## Start MATERIAL PROVIDED

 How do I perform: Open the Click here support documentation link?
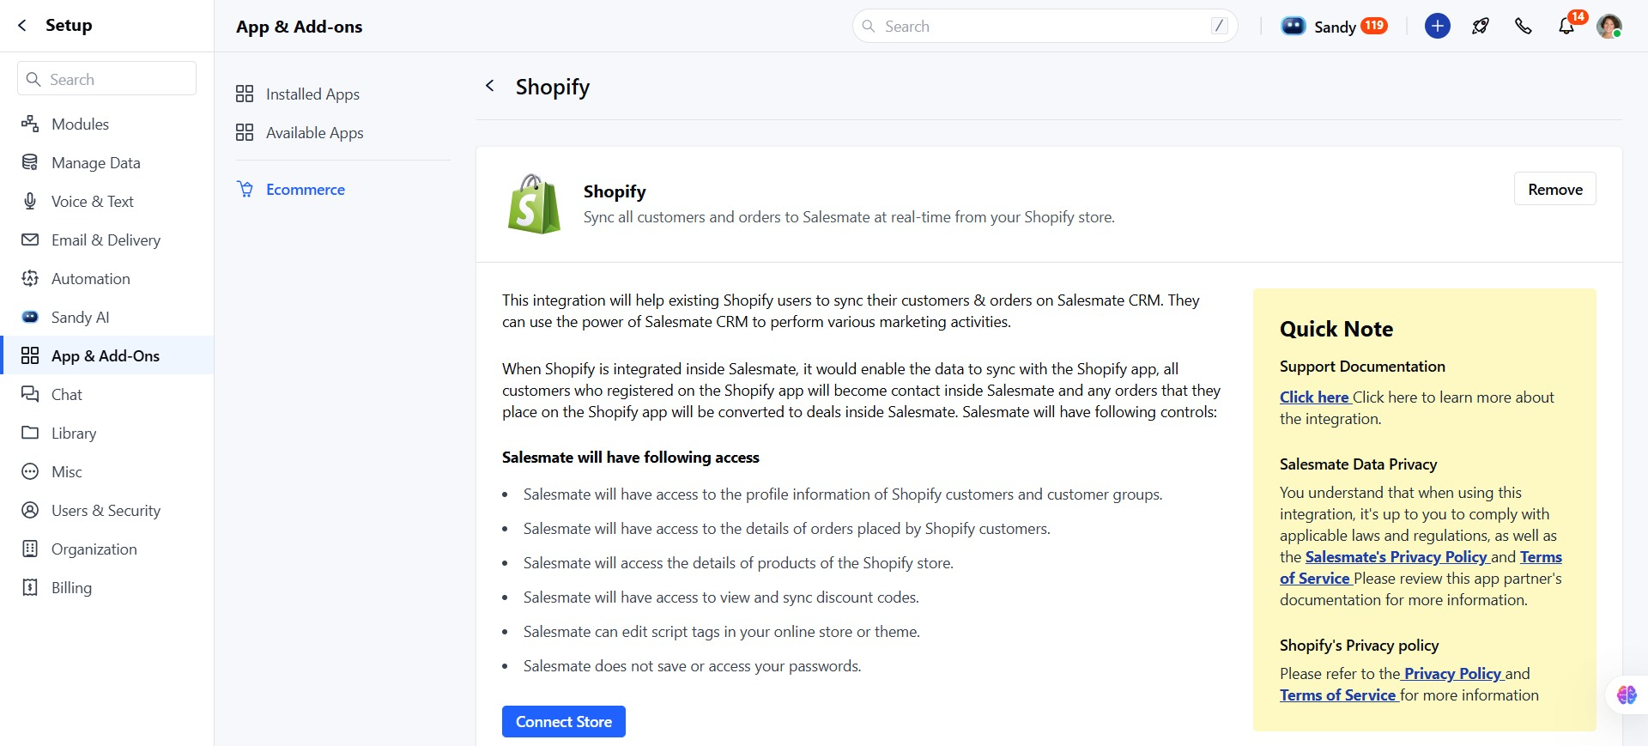click(x=1314, y=397)
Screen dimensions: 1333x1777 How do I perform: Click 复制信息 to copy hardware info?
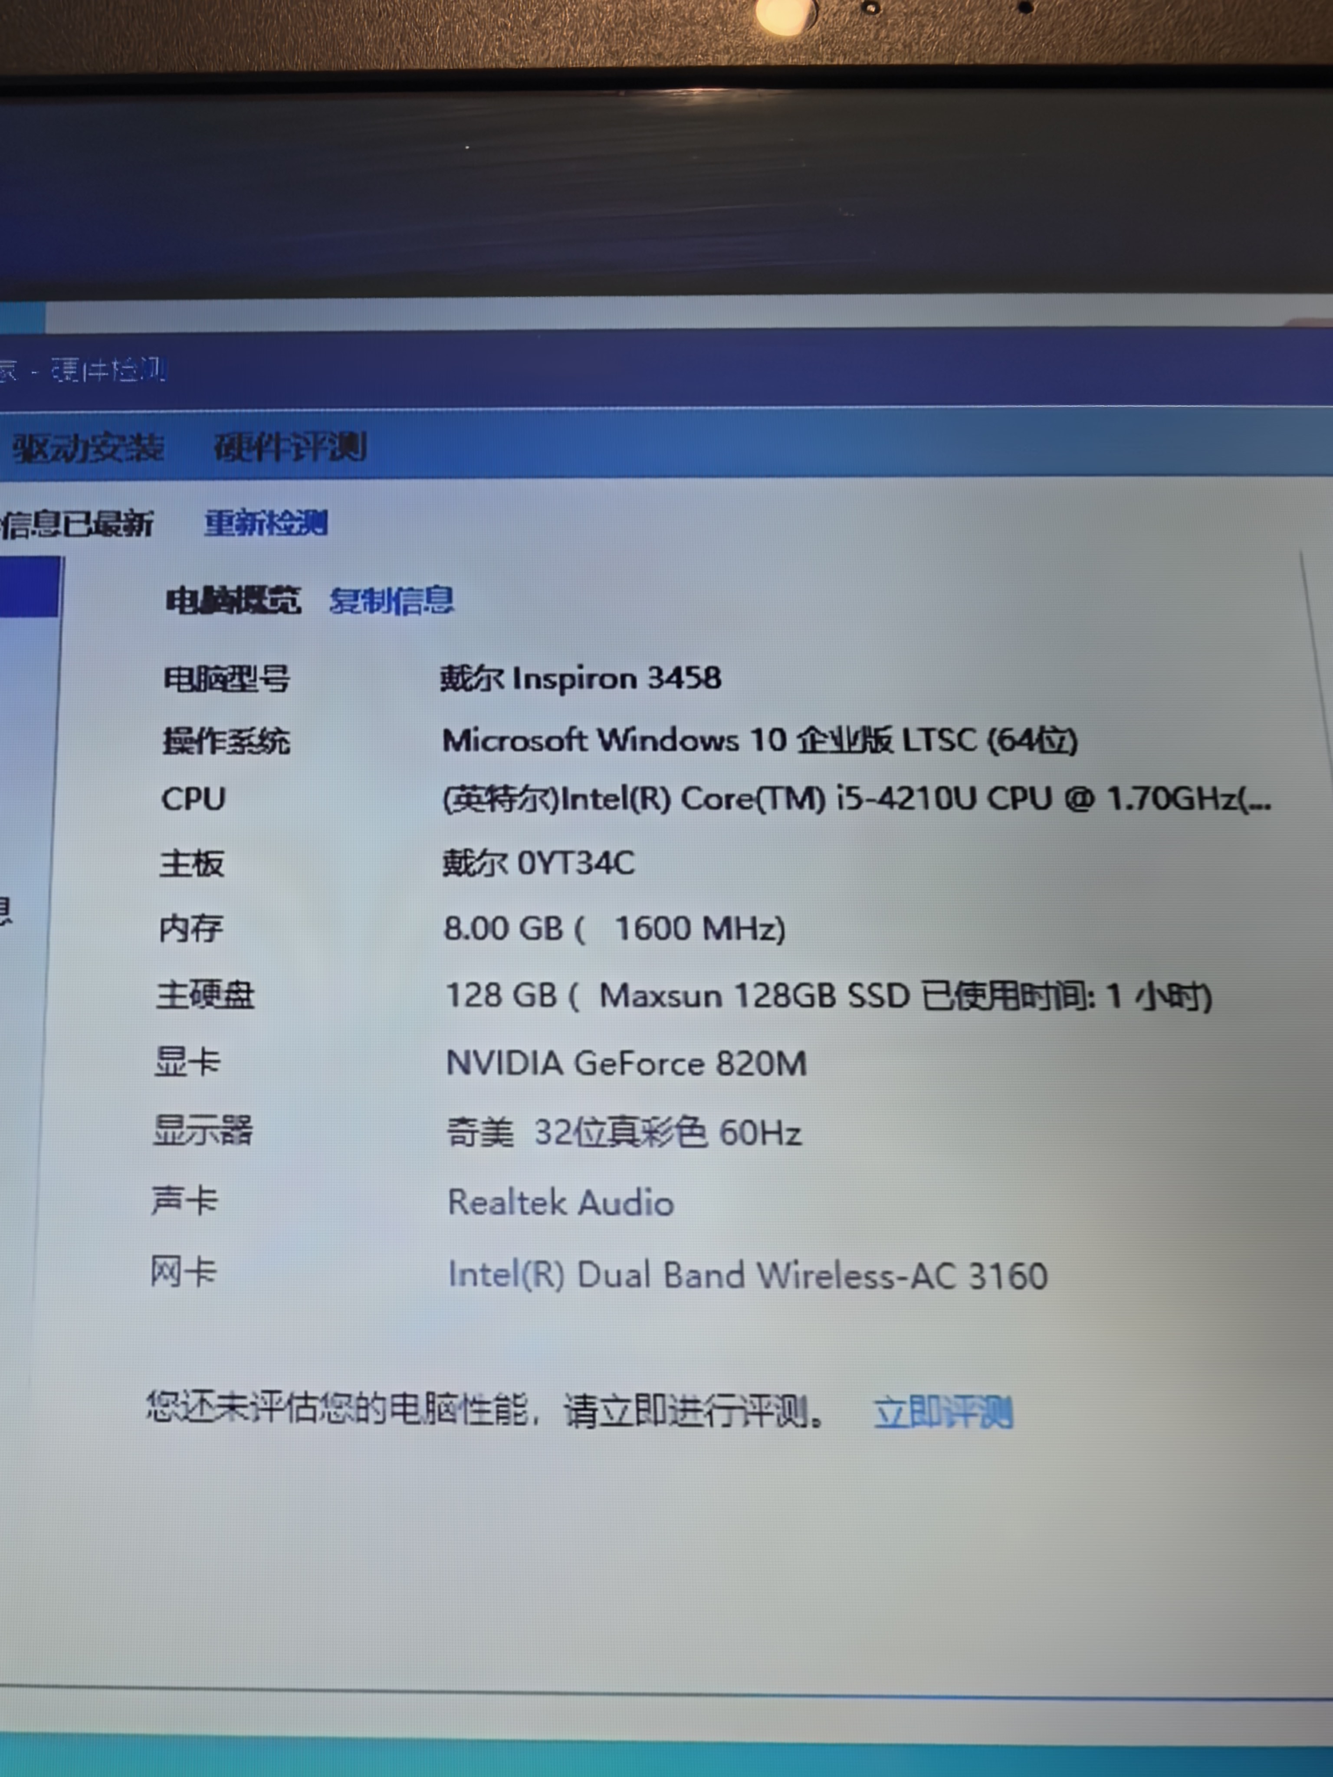[391, 600]
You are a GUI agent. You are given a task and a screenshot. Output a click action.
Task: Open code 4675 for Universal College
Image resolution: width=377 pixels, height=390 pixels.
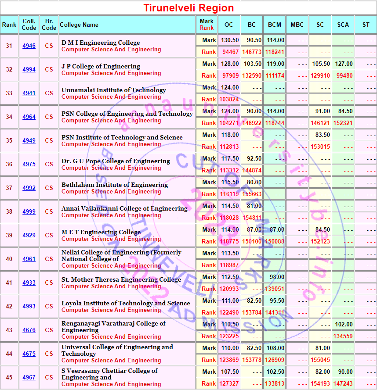(x=29, y=354)
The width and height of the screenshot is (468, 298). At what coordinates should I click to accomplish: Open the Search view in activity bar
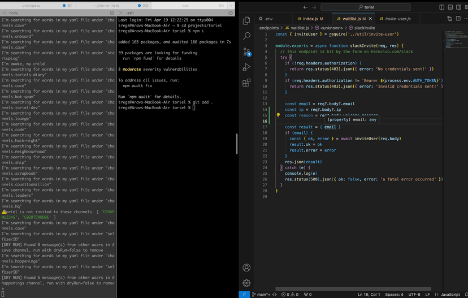tap(246, 36)
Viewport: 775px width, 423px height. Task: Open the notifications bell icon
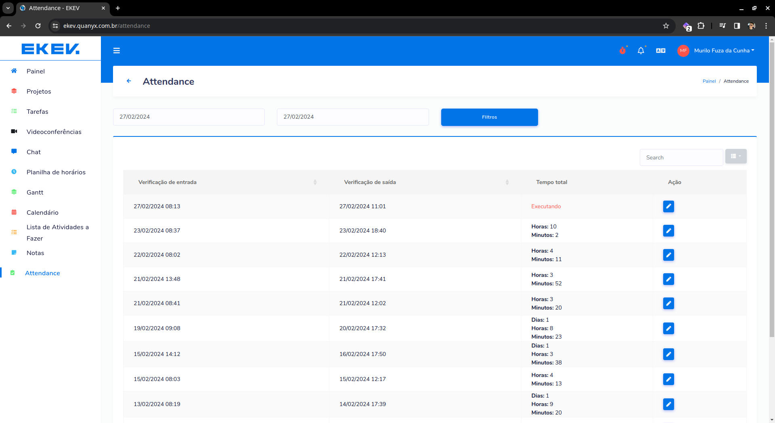coord(641,50)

## End MATERIAL PROVIDED

Output these lines as a Markdown table with the columns Row and Line, one row per line, skipping blank lines and leaving out the pictures.

* COMPLETED EXERCISE *
| Row | Line |
|---|---|
| 1 |  How do I perform: Open the Click here support documentation link? |
| 2 | click(x=1314, y=397) |
| 3 | Screen dimensions: 1333x1777 How do I perform: Click 复制信息 to copy hardware info? |
| 4 | [391, 600] |
| 5 | You are a GUI agent. You are given a task and a screenshot. Output a click action. |
| 6 | Task: Open code 4675 for Universal College |
| 7 | Image resolution: width=377 pixels, height=390 pixels. |
| 8 | (x=29, y=354) |
| 9 | The width and height of the screenshot is (468, 298). At what coordinates should I click to accomplish: Open the Search view in activity bar |
| 10 | tap(246, 36) |
| 11 | Viewport: 775px width, 423px height. Task: Open the notifications bell icon |
| 12 | coord(641,50) |